**Text excerpt**
%%
Hibernation

17 Apr

November 30, 2006

If T.S. Eliot had been from Tuzla, I feel certain he would have chosen November or December as the cruelest month. For several weeks now, it has been completely dark at 4:30 p.m. With 22 days left before we pass the landmark shortest day of the year, it feels like forever before this will improve. The weather, which fortunately has been unseasonably warm and bright, has returned to its normal parameters for this time of year, and for the last three days we have all been feeling the oppressive weight of leaden skies. A huge snowstorm would be a welcome change, although I’m told that the snow removal system here leaves a little to be desired.

Many people in the Tuzla area heat their homes with coal, and this is a curious system if you’re not used to it. First of all, the smell is strong and not very pleasant. Second, the coal is delivered by a truck which simply backs up and dumps a huge pile of coal in the street in the general vicinity of the house that ordered it. Whomever ordered the coal must then spend several hours outside with a shovel and wheelbarrow, scooping up the coal and carrying it to the house. I guess this is its own form of heat generation.
%%
**Record list**
%%
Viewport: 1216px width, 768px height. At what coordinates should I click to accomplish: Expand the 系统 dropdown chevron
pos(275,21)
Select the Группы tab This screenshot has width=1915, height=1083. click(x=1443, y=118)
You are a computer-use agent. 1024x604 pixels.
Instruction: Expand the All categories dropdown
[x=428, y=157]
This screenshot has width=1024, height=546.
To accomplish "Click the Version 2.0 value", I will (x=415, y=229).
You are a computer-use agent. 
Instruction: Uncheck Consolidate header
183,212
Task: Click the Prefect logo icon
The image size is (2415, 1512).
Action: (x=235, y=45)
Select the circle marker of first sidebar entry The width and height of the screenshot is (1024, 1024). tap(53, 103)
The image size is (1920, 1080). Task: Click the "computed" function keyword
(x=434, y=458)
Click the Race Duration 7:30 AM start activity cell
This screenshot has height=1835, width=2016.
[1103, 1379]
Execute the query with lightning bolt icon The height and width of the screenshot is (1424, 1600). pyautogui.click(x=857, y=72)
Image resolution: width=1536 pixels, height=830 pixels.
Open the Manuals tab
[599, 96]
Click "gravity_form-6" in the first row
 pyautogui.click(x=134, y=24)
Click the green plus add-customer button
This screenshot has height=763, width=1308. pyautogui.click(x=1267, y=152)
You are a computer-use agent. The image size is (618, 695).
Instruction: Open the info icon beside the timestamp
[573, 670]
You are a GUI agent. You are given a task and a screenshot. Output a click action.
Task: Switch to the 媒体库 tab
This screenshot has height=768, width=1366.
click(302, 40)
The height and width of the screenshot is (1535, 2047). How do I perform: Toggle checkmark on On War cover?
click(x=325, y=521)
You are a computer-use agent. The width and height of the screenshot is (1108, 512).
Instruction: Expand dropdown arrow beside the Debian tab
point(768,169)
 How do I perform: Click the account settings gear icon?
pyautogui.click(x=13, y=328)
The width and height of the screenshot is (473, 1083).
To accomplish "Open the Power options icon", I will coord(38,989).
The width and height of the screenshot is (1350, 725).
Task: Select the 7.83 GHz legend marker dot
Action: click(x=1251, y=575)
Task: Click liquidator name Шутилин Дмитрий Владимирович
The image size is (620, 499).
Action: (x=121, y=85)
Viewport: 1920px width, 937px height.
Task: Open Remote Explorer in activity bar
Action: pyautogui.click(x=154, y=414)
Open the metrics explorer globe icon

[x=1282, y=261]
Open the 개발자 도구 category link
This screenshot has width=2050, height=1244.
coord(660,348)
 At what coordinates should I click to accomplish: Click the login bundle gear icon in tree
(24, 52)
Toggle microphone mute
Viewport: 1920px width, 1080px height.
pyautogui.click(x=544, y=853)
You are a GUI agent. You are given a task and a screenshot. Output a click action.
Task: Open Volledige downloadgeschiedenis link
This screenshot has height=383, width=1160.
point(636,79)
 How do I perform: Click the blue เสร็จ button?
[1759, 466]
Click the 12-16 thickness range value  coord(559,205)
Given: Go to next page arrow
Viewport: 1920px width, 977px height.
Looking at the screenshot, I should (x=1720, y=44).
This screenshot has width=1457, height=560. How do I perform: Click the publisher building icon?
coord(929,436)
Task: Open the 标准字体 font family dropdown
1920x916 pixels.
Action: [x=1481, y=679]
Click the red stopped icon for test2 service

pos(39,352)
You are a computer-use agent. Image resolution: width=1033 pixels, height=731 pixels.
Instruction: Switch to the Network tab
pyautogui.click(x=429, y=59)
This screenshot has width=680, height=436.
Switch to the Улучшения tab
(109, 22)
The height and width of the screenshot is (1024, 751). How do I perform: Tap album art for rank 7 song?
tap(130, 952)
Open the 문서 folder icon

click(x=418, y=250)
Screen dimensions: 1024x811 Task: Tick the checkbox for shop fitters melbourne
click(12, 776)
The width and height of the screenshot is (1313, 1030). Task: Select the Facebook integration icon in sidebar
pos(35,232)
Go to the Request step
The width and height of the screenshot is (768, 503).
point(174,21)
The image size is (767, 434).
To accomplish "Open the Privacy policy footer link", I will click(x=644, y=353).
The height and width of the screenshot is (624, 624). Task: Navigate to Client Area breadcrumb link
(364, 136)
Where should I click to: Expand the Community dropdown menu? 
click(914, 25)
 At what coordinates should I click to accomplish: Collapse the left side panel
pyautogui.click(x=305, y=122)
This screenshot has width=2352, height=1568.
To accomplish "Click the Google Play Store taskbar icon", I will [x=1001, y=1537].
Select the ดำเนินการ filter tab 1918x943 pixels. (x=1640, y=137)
%%
**The request**
Pick up the blog post about winter in Tuzla after its last sentence and continue writing it. The rows have nothing to do with the blog post about winter in Tuzla.

**Reply to the exercise**
To escape the chilly weather and coal smell outside, it is possible to retreat inside, but then there is another problem. In any given room of 10 people taking refuge from the cold, seven or eight of them will be smoking. The anti-smoking revolution that has long been visible in the US, and which has recently made its mark even in France, is nowhere to be seen in Bosnia and Hercegovina. So entrenched is the habit of smoking that it is not even considered necessary to invoke the polite ‘Do you mind if I smoke?’ before lighting up. I am currently working on my second major cold of my stay here, and I’m sure that oxygen deprivation is part of the reason.

Three Days Later

After a miserable weekend in basically every way, I am on the mend, and could face coming downstairs to work and drink coffee, a beverage I find unpalatable when I don’t feel well. The sun has come out, which is a big help, and I even managed to smile my way through being chastised that I had become sick because I’m not wearing enough warm clothes. At morning coffee, there was a public service announcement that everyone was required to come up with a strategy for making me get well by tomorrow. Of course, I did not understand the announcement, I only knew it was about me because everyone was looking at me, and someone had to explain it to me afterward.

But world events are providing a large distraction from personal discomfort. Today the Dutch government is giving an award to some of the former peacekeepers in Srebrenica, whom many view as being responsible through inaction for the massacre there. This controversy has filled the news shows here, together with coverage from the trial of a Serb nationalist leader in the Hague, and Hague Prosecutor Carla Del Ponte’s recent statement that accused war criminal Radovan Karadic is living in Bosnia and Hercegovina.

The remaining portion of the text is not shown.